• **EXERCISE DIRECTIONS**
Whatever precedes the line containing "Where should I" is not copied; that line and every line after it through the final one below are copied exactly, except pictures.

• **RECORDS TO PROCESS**
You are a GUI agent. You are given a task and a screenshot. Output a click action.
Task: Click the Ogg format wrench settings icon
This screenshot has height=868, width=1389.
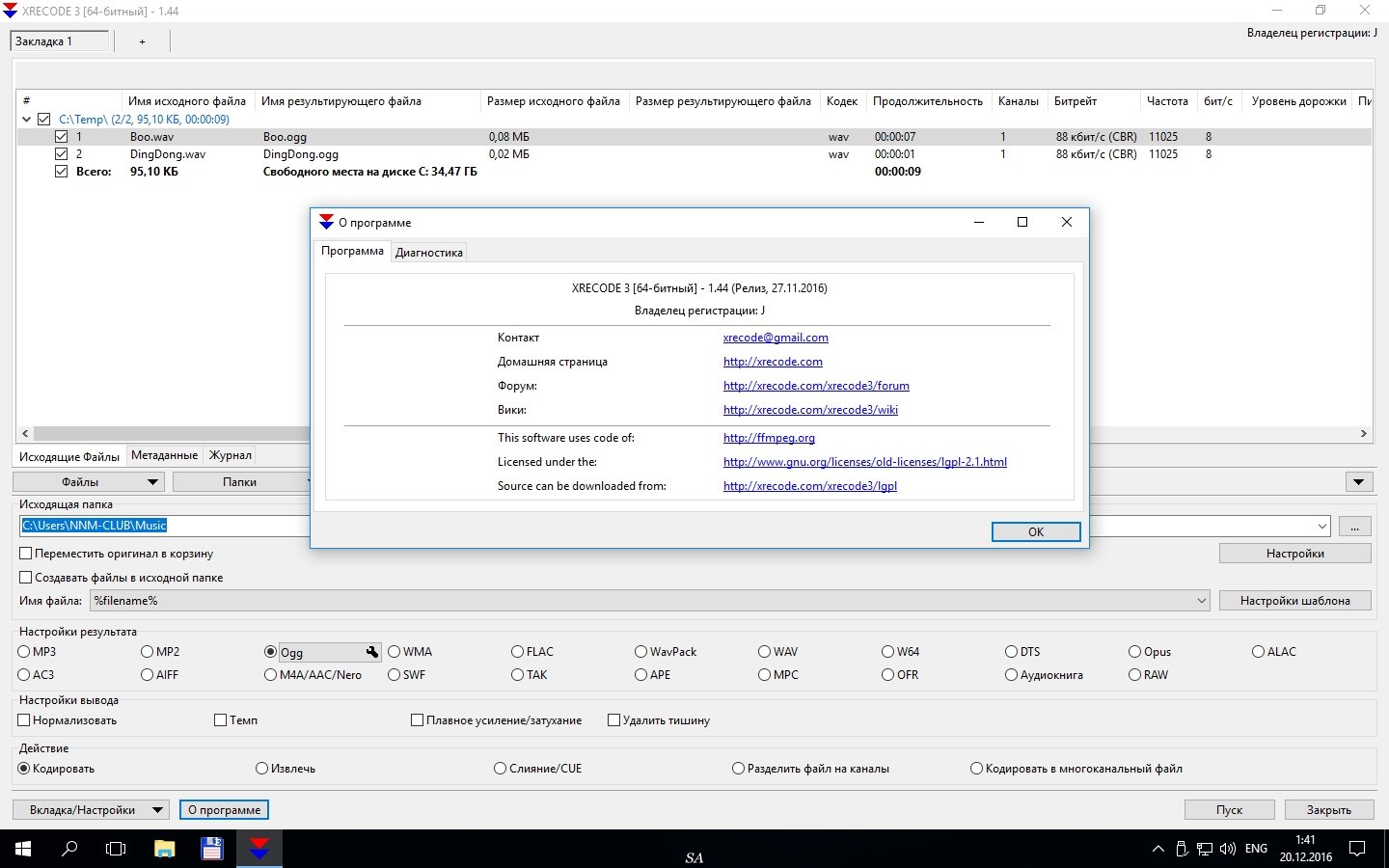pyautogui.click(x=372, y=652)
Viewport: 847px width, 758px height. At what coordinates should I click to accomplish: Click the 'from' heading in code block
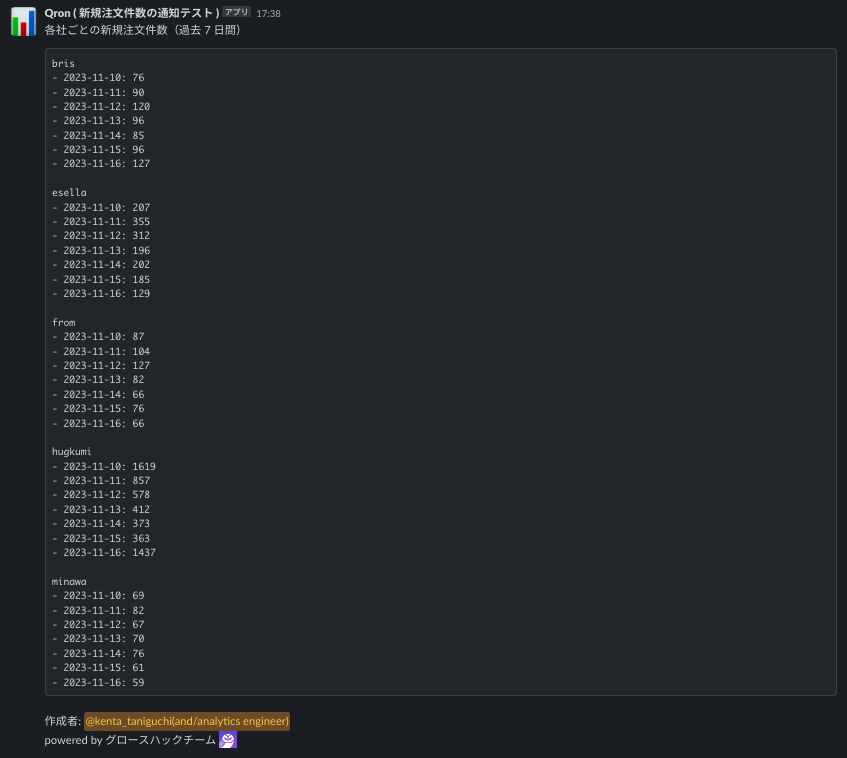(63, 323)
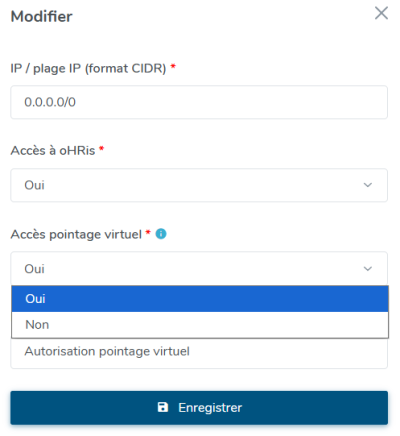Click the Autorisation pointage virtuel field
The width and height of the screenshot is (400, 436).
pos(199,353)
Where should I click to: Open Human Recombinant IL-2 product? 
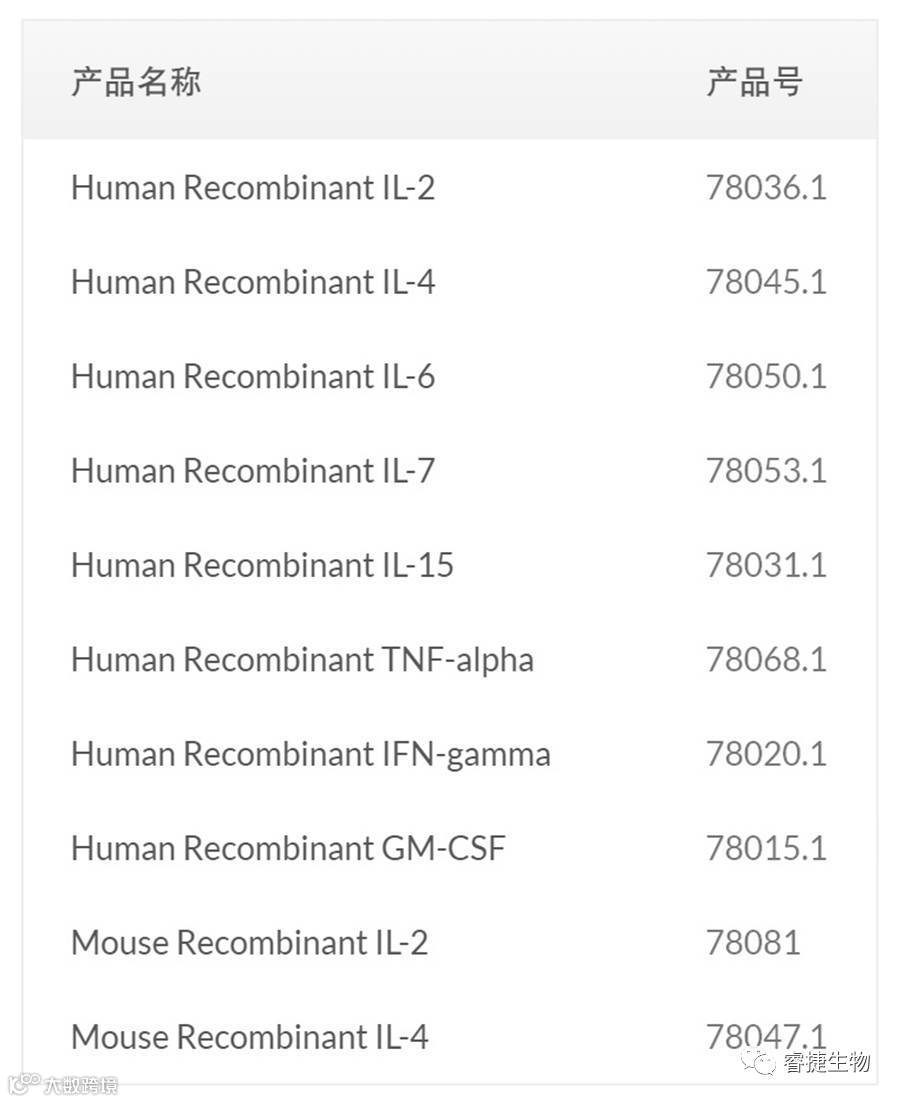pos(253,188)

• **RESPONSE BELOW**
Where should I click to: Open Human Recombinant IL-2 product? 
pos(253,188)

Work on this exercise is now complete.